Data rows:
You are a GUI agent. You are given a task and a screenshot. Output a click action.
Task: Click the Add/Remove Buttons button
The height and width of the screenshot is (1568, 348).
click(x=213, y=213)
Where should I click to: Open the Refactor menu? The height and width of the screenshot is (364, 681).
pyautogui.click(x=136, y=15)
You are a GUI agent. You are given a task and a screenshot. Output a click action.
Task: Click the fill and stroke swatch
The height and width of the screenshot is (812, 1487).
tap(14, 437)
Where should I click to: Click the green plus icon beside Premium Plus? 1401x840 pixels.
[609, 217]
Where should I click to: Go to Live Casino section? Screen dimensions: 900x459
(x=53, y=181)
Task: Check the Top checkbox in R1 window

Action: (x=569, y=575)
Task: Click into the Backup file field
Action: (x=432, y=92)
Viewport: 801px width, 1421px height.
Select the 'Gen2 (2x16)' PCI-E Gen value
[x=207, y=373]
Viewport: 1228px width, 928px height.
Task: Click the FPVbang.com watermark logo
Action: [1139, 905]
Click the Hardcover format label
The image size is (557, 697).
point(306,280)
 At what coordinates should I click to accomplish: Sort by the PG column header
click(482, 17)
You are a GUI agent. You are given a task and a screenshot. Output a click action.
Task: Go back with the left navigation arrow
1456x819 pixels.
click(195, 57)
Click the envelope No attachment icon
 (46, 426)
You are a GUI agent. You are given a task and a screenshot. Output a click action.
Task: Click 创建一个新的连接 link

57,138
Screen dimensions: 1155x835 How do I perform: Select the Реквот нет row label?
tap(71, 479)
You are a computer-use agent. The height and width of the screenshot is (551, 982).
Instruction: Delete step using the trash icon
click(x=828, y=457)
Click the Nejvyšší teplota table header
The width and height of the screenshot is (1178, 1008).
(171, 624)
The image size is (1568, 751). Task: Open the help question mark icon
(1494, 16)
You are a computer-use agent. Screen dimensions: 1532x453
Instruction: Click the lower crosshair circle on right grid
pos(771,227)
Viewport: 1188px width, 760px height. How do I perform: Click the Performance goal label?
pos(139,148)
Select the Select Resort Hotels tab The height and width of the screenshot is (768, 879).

• **Required task**: Please render all the rows above as a numbered list, leaving out any blank lines.

• **Reply to the exercise**:
1. You are a GUI agent. You are given a task and a screenshot. Output a click action.
2. Task: Click the Add/Remove Buttons button
3. The height and width of the screenshot is (1568, 348).
4. click(x=213, y=213)
5. Where should I click to: Open the Refactor menu? The height and width of the screenshot is (364, 681).
6. pyautogui.click(x=136, y=15)
7. You are a GUI agent. You are given a task and a screenshot. Output a click action.
8. Task: Click the fill and stroke swatch
9. The height and width of the screenshot is (812, 1487).
10. tap(14, 437)
11. Where should I click to: Click the green plus icon beside Premium Plus? 1401x840 pixels.
12. [609, 217]
13. Where should I click to: Go to Live Casino section? Screen dimensions: 900x459
14. (x=53, y=181)
15. Task: Check the Top checkbox in R1 window
16. Action: (x=569, y=575)
17. Task: Click into the Backup file field
18. Action: (x=432, y=92)
19. Viewport: 801px width, 1421px height.
20. Select the 'Gen2 (2x16)' PCI-E Gen value
21. [x=207, y=373]
22. Viewport: 1228px width, 928px height.
23. Task: Click the FPVbang.com watermark logo
24. Action: [1139, 905]
25. Click the Hardcover format label
26. The image size is (557, 697).
27. point(306,280)
28.  At what coordinates should I click to accomplish: Sort by the PG column header
29. click(482, 17)
30. You are a GUI agent. You are given a task and a screenshot. Output a click action.
31. Task: Go back with the left navigation arrow
32. 1456x819 pixels.
33. click(195, 57)
34. Click the envelope No attachment icon
35.  (46, 426)
36. You are a GUI agent. You are given a task and a screenshot. Output a click action.
37. Task: Click 创建一个新的连接 link
38. 57,138
39. Screen dimensions: 1155x835 How do I perform: Select the Реквот нет row label?
40. tap(71, 479)
41. You are a computer-use agent. The height and width of the screenshot is (551, 982).
42. Instruction: Delete step using the trash icon
43. click(x=828, y=457)
44. Click the Nejvyšší teplota table header
45. The width and height of the screenshot is (1178, 1008).
46. (171, 624)
47. The image size is (1568, 751). Task: Open the help question mark icon
48. (1494, 16)
49. You are a computer-use agent. Screen dimensions: 1532x453
50. Instruction: Click the lower crosshair circle on right grid
51. pos(771,227)
52. Viewport: 1188px width, 760px height. How do I perform: Click the Performance goal label?
53. pos(139,148)
54. Select the Select Resort Hotels tab The height and width of the screenshot is (768, 879).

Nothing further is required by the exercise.